For Intel x86 target, firstly, we should read the doc : https://tvm.apache.org/docs/tutorials/optimize/opt_gemm.html, which covers important aspects of tvm schedule primitives and its effect. Secondly, recommend to reading https://tvm.apache.org/docs/tutorials/autotvm/tune_simple_template.html, which tells us how to combine auto tvm and schedule to improve performance. Thirdly, we could enable Intel VTune to analyze what is the bottleneck of our program (LOAD occupies too much time or something else). Fourthly, we could refer some good libraries to learn what they do to improve performance, for example Intel oneDNN. Then we could try to implement the same mechanism using tvm (even tensorize). These are my experiences and suggestions.

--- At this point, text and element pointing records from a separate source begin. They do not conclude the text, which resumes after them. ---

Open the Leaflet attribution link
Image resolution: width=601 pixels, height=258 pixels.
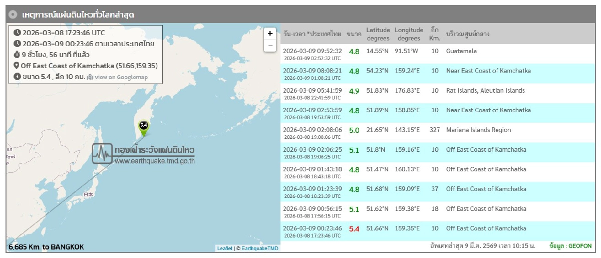click(224, 248)
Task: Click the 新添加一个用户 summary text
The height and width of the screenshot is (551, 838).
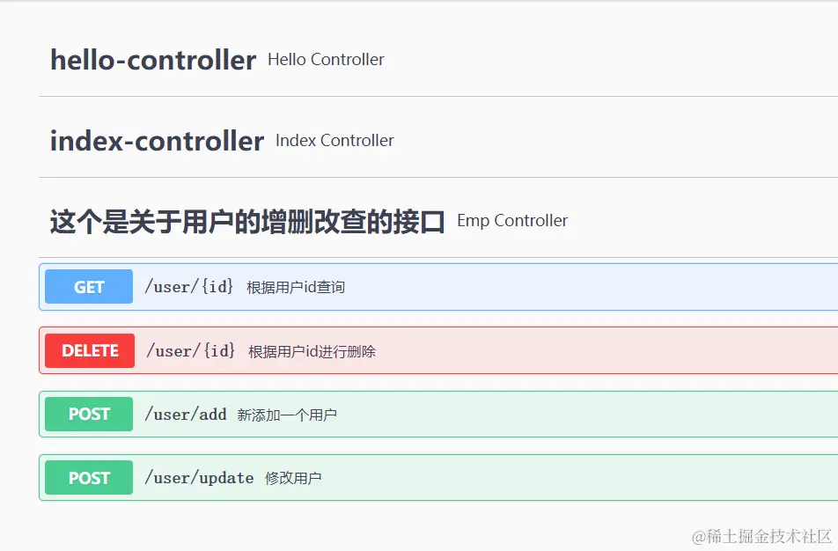Action: [287, 415]
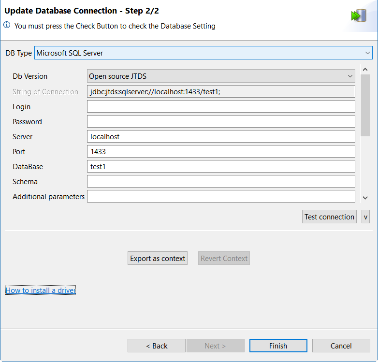Click into the Password field
This screenshot has width=378, height=362.
pyautogui.click(x=221, y=121)

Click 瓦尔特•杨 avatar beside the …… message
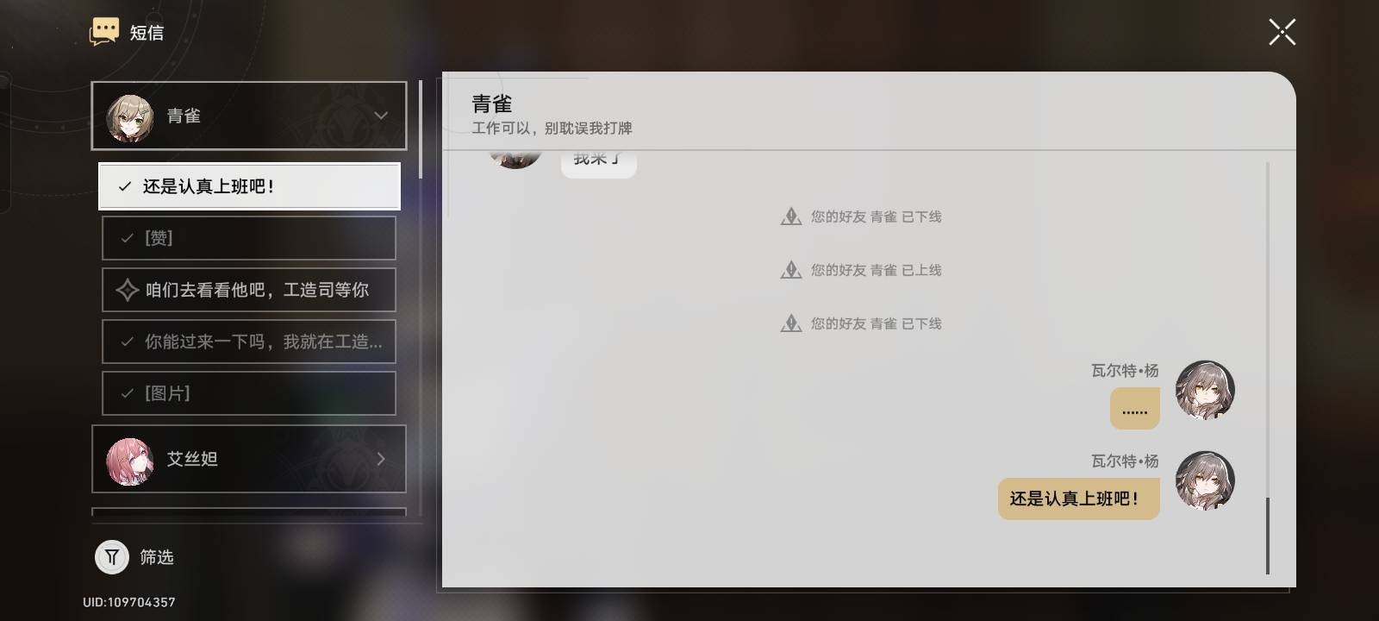point(1206,390)
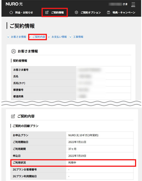Screen dimensions: 142x181
Task: Click the user icon beside お客さま情報 heading
Action: coord(13,51)
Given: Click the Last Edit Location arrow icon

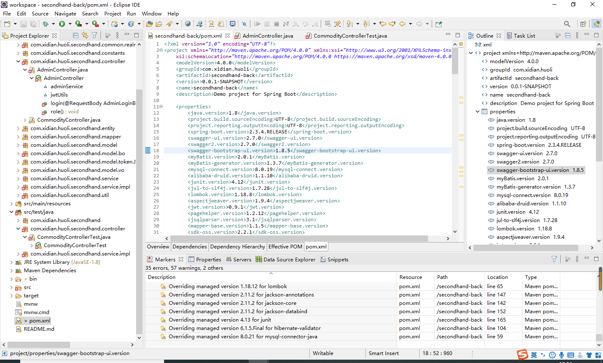Looking at the screenshot, I should coord(382,24).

@FrozenGene@tqchen Thanks for your advices.
I have written my own schedule and autotvm template. I also tried Intel OneDNN according to the BYOC tutorial. Currently I have outperformed OneDNN by about 0.4 ms on single cpu core.

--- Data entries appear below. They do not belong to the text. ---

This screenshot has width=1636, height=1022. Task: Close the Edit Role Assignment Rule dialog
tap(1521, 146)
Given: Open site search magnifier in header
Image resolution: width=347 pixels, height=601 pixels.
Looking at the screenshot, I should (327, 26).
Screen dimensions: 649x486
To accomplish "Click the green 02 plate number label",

I tried to perf it with VTune and collected hotspots report.
CPI rate is a little high. One reason is maybe we generate too many redundancy instructions. So tensorize GEMM core part maybe is one solution. As you have performed better than oneDNN, you could compute the efficiency of CPU (like 60%, 70% or …), if you have reached like 98% efficiency, you maybe hardly to improve next.
I noticed that vtune reported above 93% cpu utilization. (I only use single thread single cpu core.)
Does it mean there is not much room for improvement?
Yes, if you really want to improve, you need to analyze deeper. Like what kind of instruction effects lower performance then you should try to avoid it (Like using tensorize). I think your current performance is good enough now.